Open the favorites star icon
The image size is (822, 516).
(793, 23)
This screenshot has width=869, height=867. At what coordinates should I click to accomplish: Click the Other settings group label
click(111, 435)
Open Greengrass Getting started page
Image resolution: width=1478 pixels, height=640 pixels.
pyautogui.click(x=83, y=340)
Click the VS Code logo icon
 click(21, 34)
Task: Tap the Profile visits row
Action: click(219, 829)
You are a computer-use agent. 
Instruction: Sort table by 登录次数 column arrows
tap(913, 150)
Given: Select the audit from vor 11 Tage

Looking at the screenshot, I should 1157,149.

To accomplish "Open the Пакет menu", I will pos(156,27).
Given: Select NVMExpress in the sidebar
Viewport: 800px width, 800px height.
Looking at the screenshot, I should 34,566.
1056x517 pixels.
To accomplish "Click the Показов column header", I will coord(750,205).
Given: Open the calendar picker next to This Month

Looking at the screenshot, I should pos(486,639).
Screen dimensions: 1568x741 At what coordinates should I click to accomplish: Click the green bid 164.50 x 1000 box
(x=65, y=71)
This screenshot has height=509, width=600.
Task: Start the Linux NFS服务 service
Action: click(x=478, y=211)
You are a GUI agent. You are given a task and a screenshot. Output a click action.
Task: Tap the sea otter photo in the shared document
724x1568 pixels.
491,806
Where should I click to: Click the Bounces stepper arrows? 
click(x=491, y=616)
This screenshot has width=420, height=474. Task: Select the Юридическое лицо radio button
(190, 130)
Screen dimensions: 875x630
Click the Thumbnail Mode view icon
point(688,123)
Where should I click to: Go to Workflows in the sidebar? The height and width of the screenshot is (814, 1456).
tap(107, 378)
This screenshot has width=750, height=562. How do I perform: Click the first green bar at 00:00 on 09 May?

EXERCISE
Format every line of the records above as a Markdown table with the columns Row and Line, numbering the rows in order and leaving out blank lines.

RESPONSE TO THE TASK
| Row | Line |
|---|---|
| 1 | Open the favorites star icon |
| 2 | The image size is (822, 516). |
| 3 | (793, 23) |
| 4 | This screenshot has width=869, height=867. At what coordinates should I click to accomplish: Click the Other settings group label |
| 5 | click(111, 435) |
| 6 | Open Greengrass Getting started page |
| 7 | Image resolution: width=1478 pixels, height=640 pixels. |
| 8 | pyautogui.click(x=83, y=340) |
| 9 | Click the VS Code logo icon |
| 10 |  click(21, 34) |
| 11 | Task: Tap the Profile visits row |
| 12 | Action: click(219, 829) |
| 13 | You are a computer-use agent.  |
| 14 | Instruction: Sort table by 登录次数 column arrows |
| 15 | tap(913, 150) |
| 16 | Given: Select the audit from vor 11 Tage |
| 17 | Looking at the screenshot, I should 1157,149. |
| 18 | To accomplish "Open the Пакет menu", I will pos(156,27). |
| 19 | Given: Select NVMExpress in the sidebar |
| 20 | Viewport: 800px width, 800px height. |
| 21 | Looking at the screenshot, I should 34,566. |
| 22 | 1056x517 pixels. |
| 23 | To accomplish "Click the Показов column header", I will coord(750,205). |
| 24 | Given: Open the calendar picker next to This Month |
| 25 | Looking at the screenshot, I should pos(486,639). |
| 26 | Screen dimensions: 1568x741 At what coordinates should I click to accomplish: Click the green bid 164.50 x 1000 box |
| 27 | (x=65, y=71) |
| 28 | This screenshot has height=509, width=600. |
| 29 | Task: Start the Linux NFS服务 service |
| 30 | Action: click(x=478, y=211) |
| 31 | You are a GUI agent. You are given a task and a screenshot. Output a click action. |
| 32 | Task: Tap the sea otter photo in the shared document |
| 33 | 724x1568 pixels. |
| 34 | 491,806 |
| 35 | Where should I click to: Click the Bounces stepper arrows?  |
| 36 | click(x=491, y=616) |
| 37 | This screenshot has width=420, height=474. Task: Select the Юридическое лицо radio button |
| 38 | (190, 130) |
| 39 | Screen dimensions: 875x630 |
| 40 | Click the Thumbnail Mode view icon |
| 41 | point(688,123) |
| 42 | Where should I click to: Go to Workflows in the sidebar? The height and width of the screenshot is (814, 1456). |
| 43 | tap(107, 378) |
| 44 | This screenshot has width=750, height=562. How do I perform: Click the first green bar at 00:00 on 09 May? |